Monday, February 3, 2014

In Defense of Employers and Business Owners

Most articles on the workplace advocate for the employee rather than the employer. Indeed, bosses are often portrayed as clueless, dishonest, and/or lazy.

Yet I often find myself siding with bosses and employers over workers.

Of course, that makes me unpopular with most readers, if only because there are more workers than bosses and business owners. But there's a reason I often side with the higher-ups: I believe in championing merit over egalitarianism.

Of course, some bosses get promoted undeservedly but, on average, they're smarter, harder-working, more of a self-starter and lower-maintenance. Most business owners take far more risk and work far longer hours than do most of their workers. And they create jobs.

True, there are a few zillionaire CEOs, who, if only for symbolic effect, probably should be taxed further. But obscene-earning executives are but the tiniest sliver of the manager/executive pie. Most managers, per hour, don't make much more than do worker bees. And whatever moderate extra pay they get is fair in light of management's extra responsibility, skills and degrees, and yes that, on average, they're smarter. Plus, few bosses expect to work just 40 hours a week. And when they work longer, unlike workers, they don't get a penny of overtime.

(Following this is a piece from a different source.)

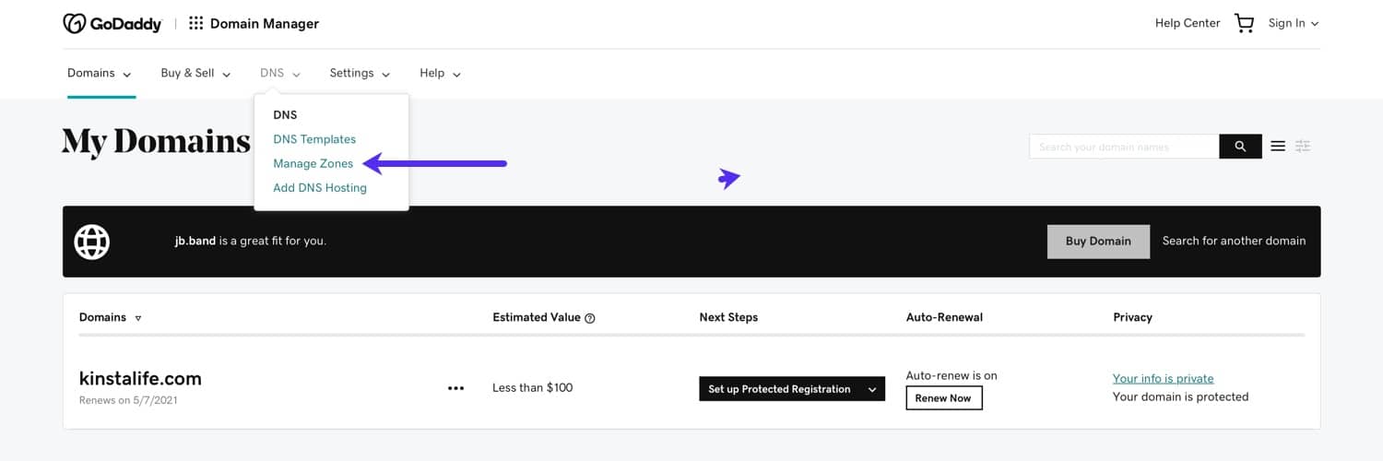Open the apps grid icon beside Domain Manager

pyautogui.click(x=195, y=24)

I feel even more for the boss and business owner when I read studies of millions of workers stealing from their employer in various ways. I'm not talking here about taking pencils or even a laptop. I'm talking about more expensive stealing. For example, large percentages of workers, on company time, play on Facebook, Amazon, and sports sites for hours every day, take sick days when they're not sick, and knowingly making false claims to get undeserved big money from the company or taxpayer.  It's impossible to measure the percentage of false and exaggerated claims but it's instructive that employee lawsuits have, from 1989-2009, the latest year measured, increased 400%(!)

A study by the Career Advisory Board found that while 72 percent of job seekers are confident they can present the skills needed for a job, just 15 percent of hiring managers have the skills to fill open positions.

So when workers demand more "rights," I don't feel inclined to join the sea of journalists who--in my mind, thoughtlessly--abandon even a pretense of neutrality in favor of trying to get workers what they want, even if that's, net, unfair to bosses, business owners, and society.

Journalists' linchpin principle should not be to advocate for the little guy. It should be to advocate for merit. Ultimately, that will do the most good.